* [GIVEN INSTRUCTION]: Repeat the listing below word for word, leaving out the pictures.

[Saved dataset items]
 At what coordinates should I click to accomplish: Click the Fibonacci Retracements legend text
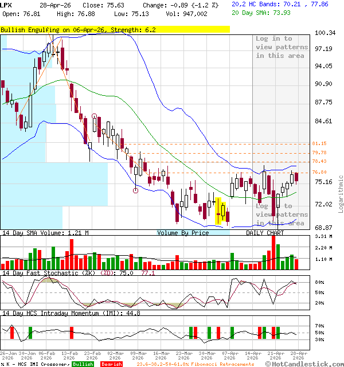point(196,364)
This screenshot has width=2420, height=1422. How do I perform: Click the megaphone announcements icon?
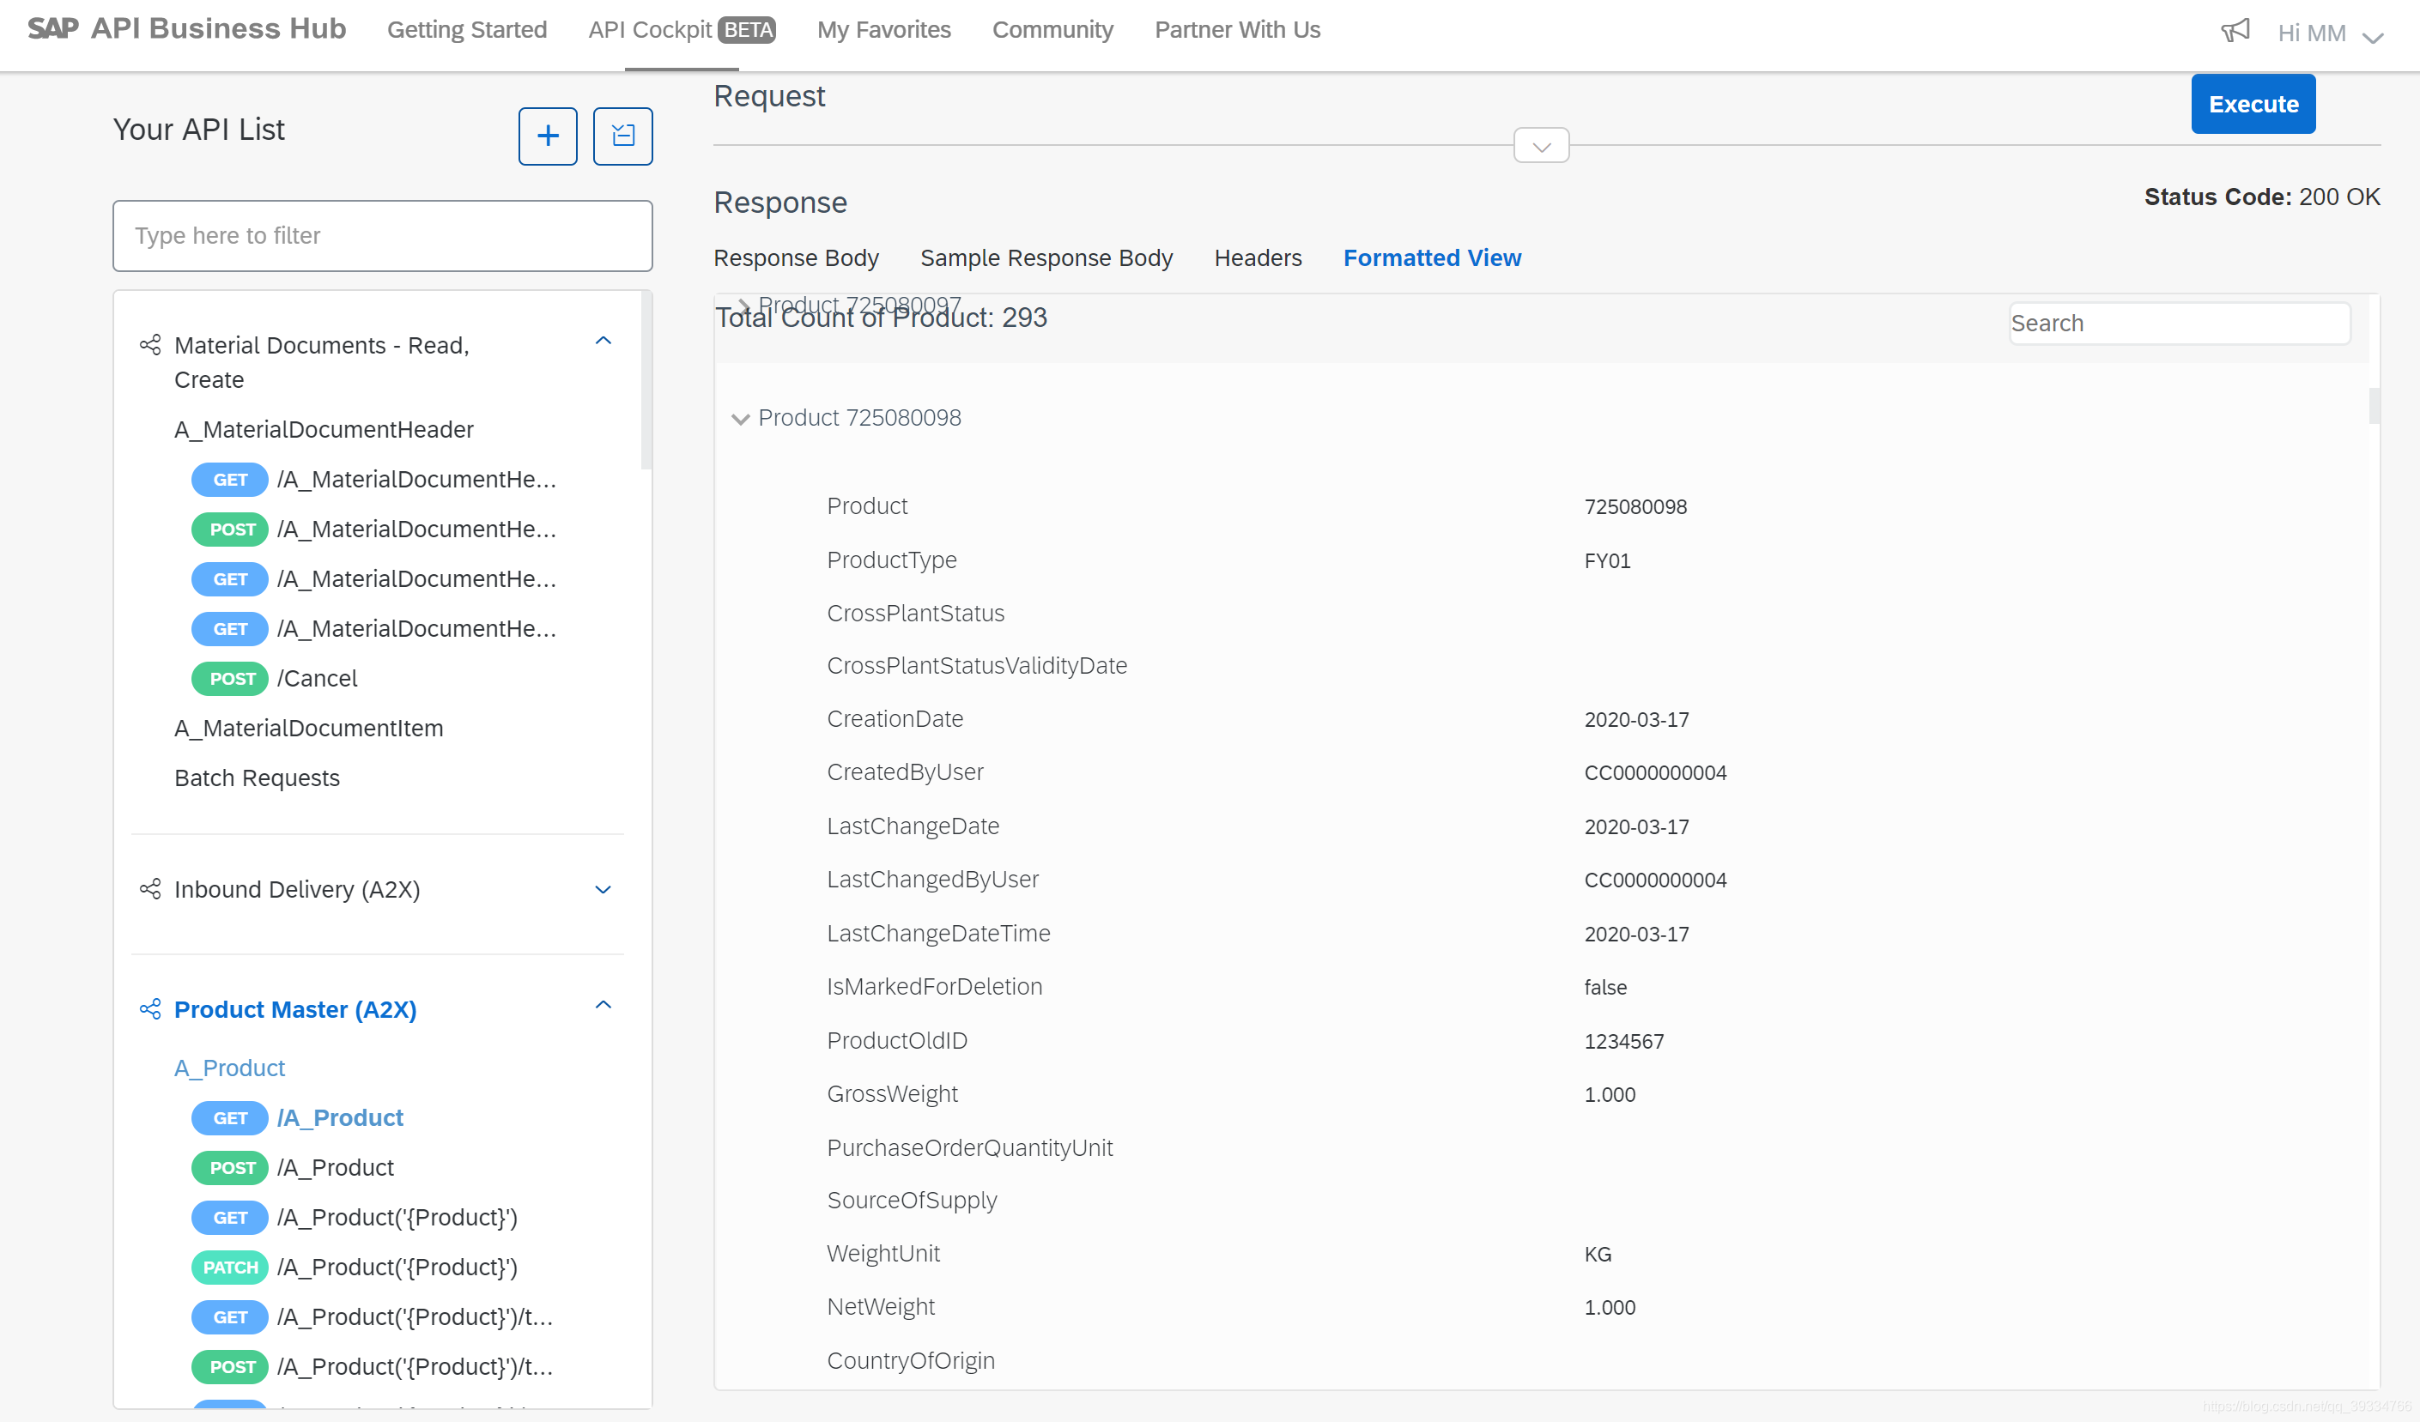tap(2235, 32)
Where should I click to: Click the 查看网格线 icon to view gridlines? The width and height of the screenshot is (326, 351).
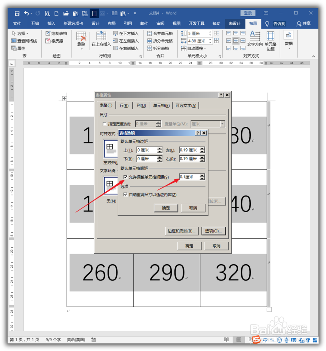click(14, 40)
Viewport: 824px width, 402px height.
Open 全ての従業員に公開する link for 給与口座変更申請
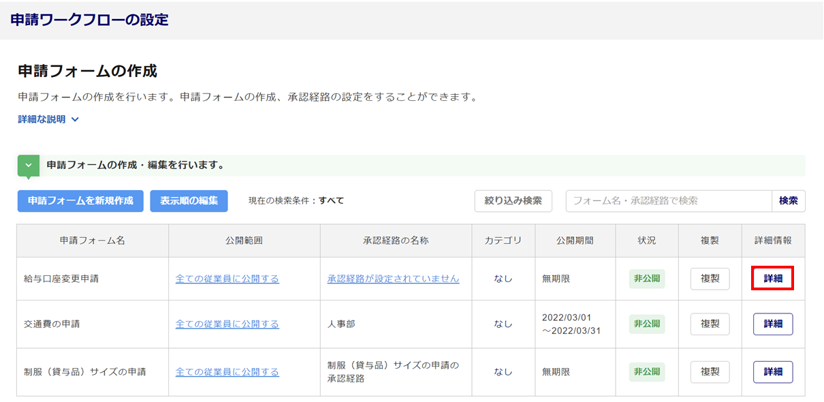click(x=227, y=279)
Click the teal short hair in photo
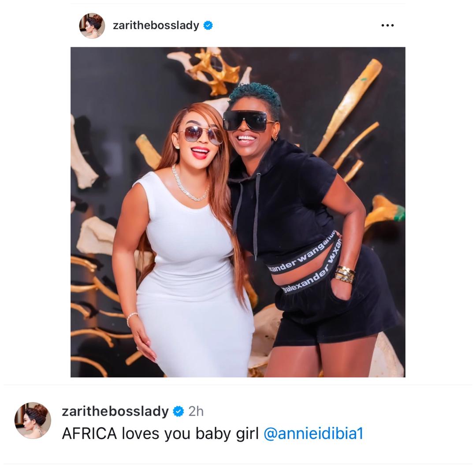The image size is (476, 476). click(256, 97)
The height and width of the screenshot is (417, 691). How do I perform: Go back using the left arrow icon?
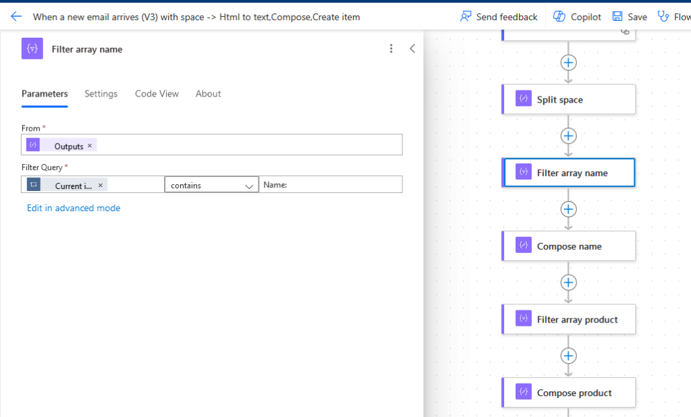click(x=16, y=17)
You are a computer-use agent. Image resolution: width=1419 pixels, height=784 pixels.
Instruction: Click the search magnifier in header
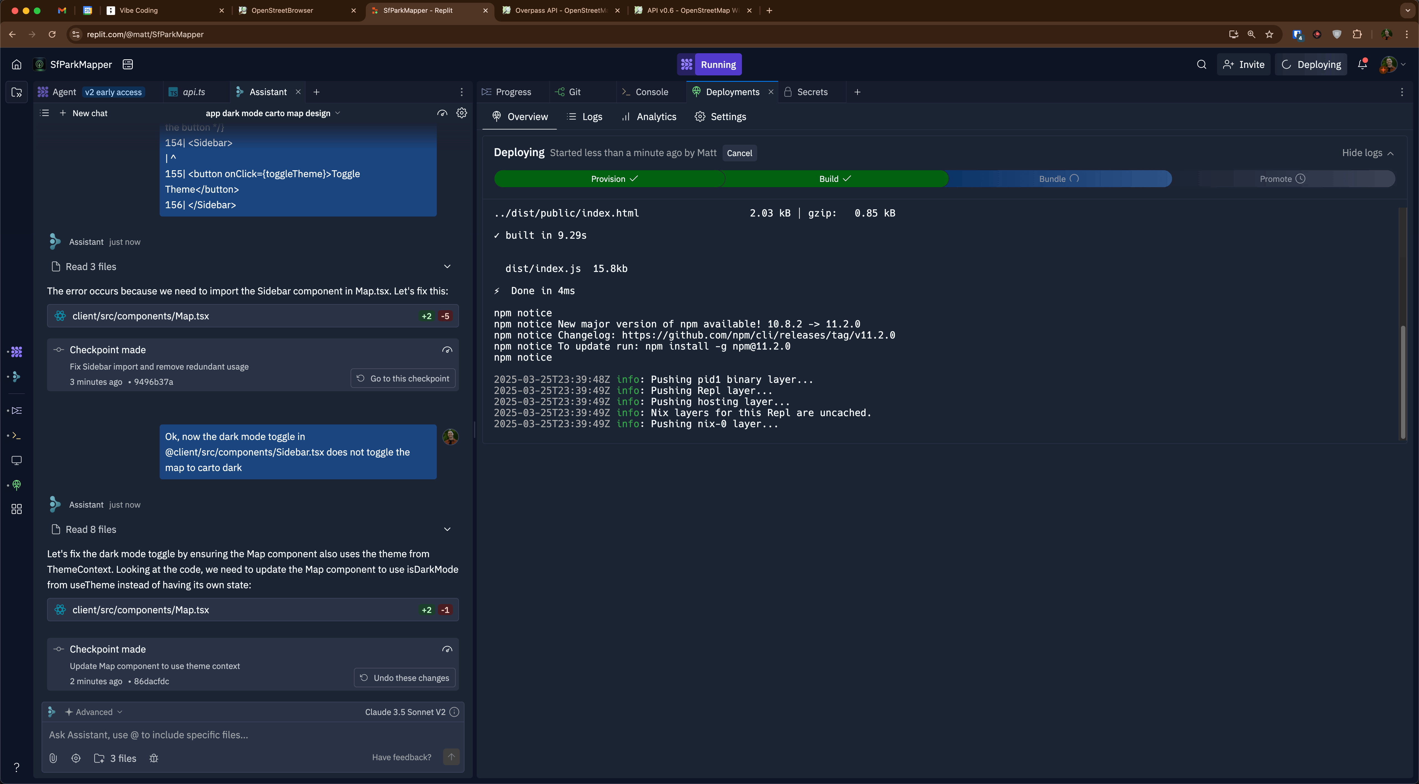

* [TASK RESPONSE]:
 At what coordinates should I click to accomplish: Click the Fibonacci Retracements legend text
point(196,364)
This screenshot has width=2420, height=1422. How do I perform: Click the megaphone announcements icon?
tap(2235, 32)
Where should I click to: Click the 查看网格线 icon to view gridlines? The width and height of the screenshot is (326, 351).
click(14, 40)
Viewport: 824px width, 402px height.
Open 全ての従業員に公開する link for 給与口座変更申請
click(x=227, y=279)
Click the teal short hair in photo
The image size is (476, 476). click(256, 97)
The height and width of the screenshot is (417, 691). How do I perform: Go back using the left arrow icon?
click(x=16, y=17)
You are a computer-use agent. Image resolution: width=1419 pixels, height=784 pixels.
Instruction: Click the search magnifier in header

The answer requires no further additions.